--- DIRECTIVE ---
Quote in full, word for word, the text below on Spark cluster deploy tools for Openstack.

-- Start EXTRACT TO READ --

Spark cluster deploy tools for Openstack

This project provides scripts for Apache Spark cluster autodeploy in any Openstack environment with optional useful tools:

Our tools do not need prebuilt images; you can just use vanilla ones. Supported distros are listed at the end of this page.

All the versions of Apache Spark since 1.0 are supported; you are free to choose needed versions of Spark and Hadoop.

Developed in Institute for System Programming of the Russian Academy of Sciences and distributed with Apache 2.0 license.

You are welcome to contribute.

Installation

  1. Install ansible. Last updates works well with version 2.8.2

    It looks like Openstack stuff in Ansible will only work with Python 2.7, so if Ansible is already installed for Python 3, you should use virtual environment with Python 2 or be careful with your $PATH (path for Ansible for Python2 should be the first one)

    Old versions of packages can cause problems, in that case pip --upgrade could help (e.g. for Ubuntu):

    sudo apt-get install libffi-dev libssl-dev python-dev
    pip install --upgrade pip
    pip install --upgrade six ansible shade

    Also, for some weird reson, six should be installed with easy_install instead of pip on Mac OS in some cases (issue on github)

    A sample list of all packages and their versions that works can be found in pip-list.txt. Note: it's a result of pip freeze output for virtualenv; formally speaking we depend only on Ansible, six and shade: all the other packages are their dependencies.

-- End EXTRACT TO READ --
-- Start MATERIAL PROVIDED --

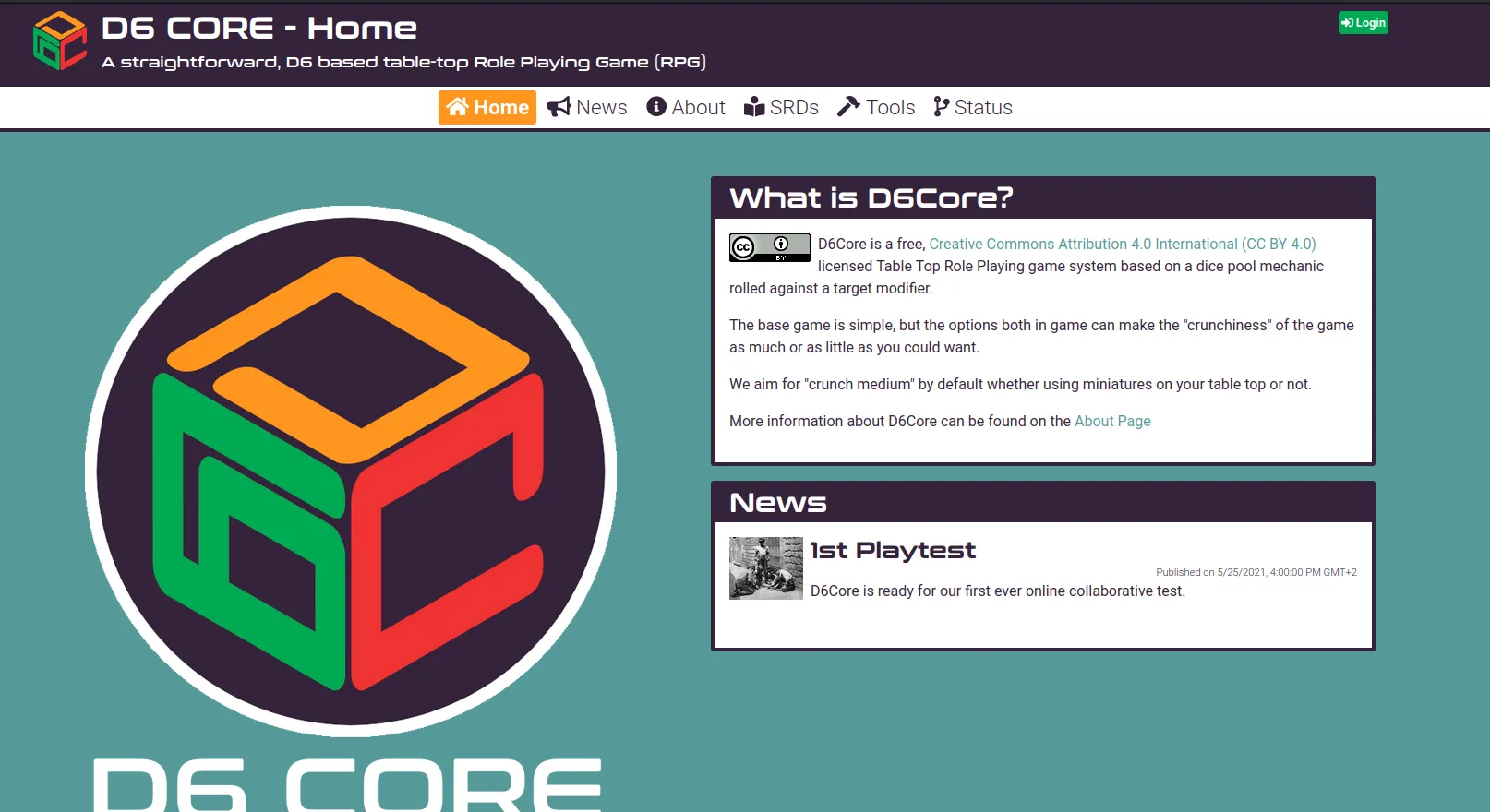Go to the About menu item
The height and width of the screenshot is (812, 1490).
tap(698, 108)
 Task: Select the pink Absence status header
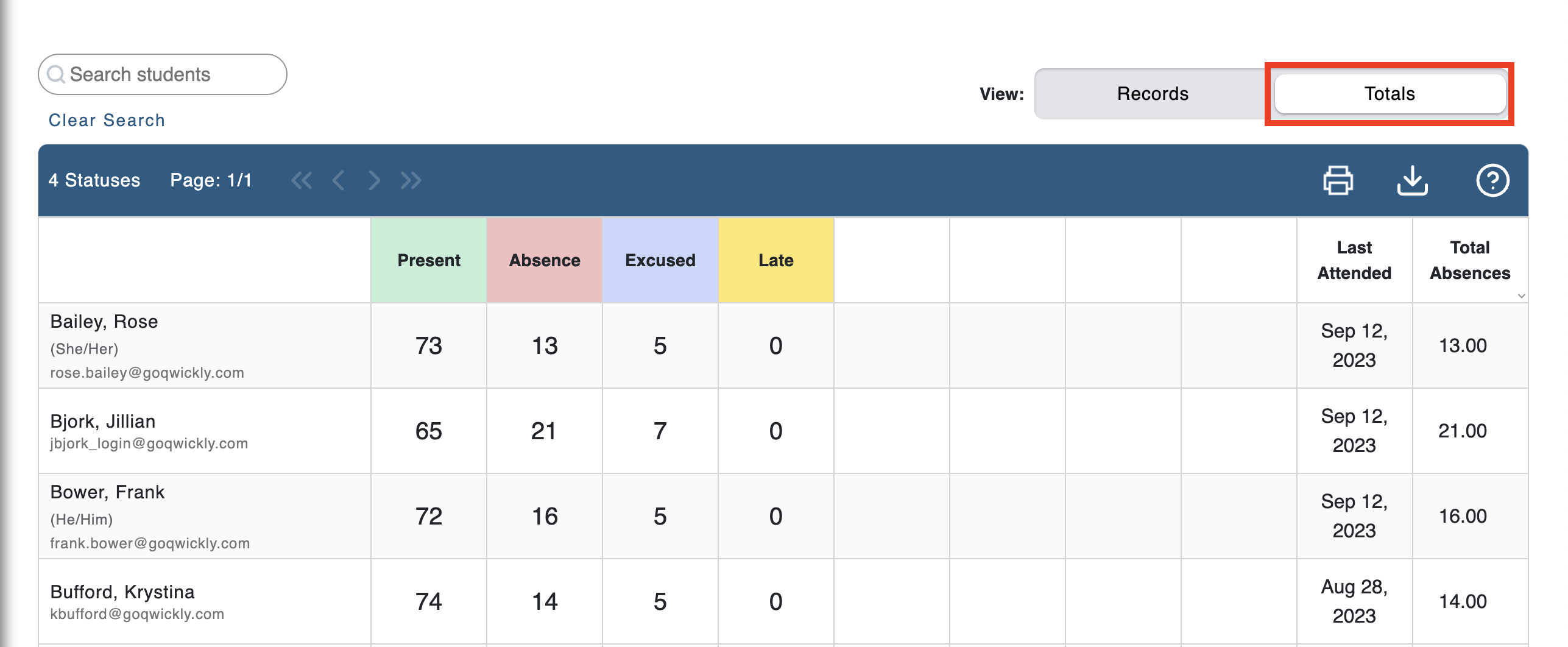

-- End MATERIAL PROVIDED --

--- RESULT FOR THIS TASK ---
Spark cluster deploy tools for Openstack

This project provides scripts for Apache Spark cluster autodeploy in any Openstack environment with optional useful tools:

Our tools do not need prebuilt images; you can just use vanilla ones. Supported distros are listed at the end of this page.

All the versions of Apache Spark since 1.0 are supported; you are free to choose needed versions of Spark and Hadoop.

Developed in Institute for System Programming of the Russian Academy of Sciences and distributed with Apache 2.0 license.

You are welcome to contribute.

Installation

  1. Install ansible. Last updates works well with version 2.8.2

    It looks like Openstack stuff in Ansible will only work with Python 2.7, so if Ansible is already installed for Python 3, you should use virtual environment with Python 2 or be careful with your $PATH (path for Ansible for Python2 should be the first one)

    Old versions of packages can cause problems, in that case pip --upgrade could help (e.g. for Ubuntu):

    sudo apt-get install libffi-dev libssl-dev python-dev
    pip install --upgrade pip
    pip install --upgrade six ansible shade

    Also, for some weird reson, six should be installed with easy_install instead of pip on Mac OS in some cases (issue on github)

    A sample list of all packages and their versions that works can be found in pip-list.txt. Note: it's a result of pip freeze output for virtualenv; formally speaking we depend only on Ansible, six and shade: all the other packages are their dependencies.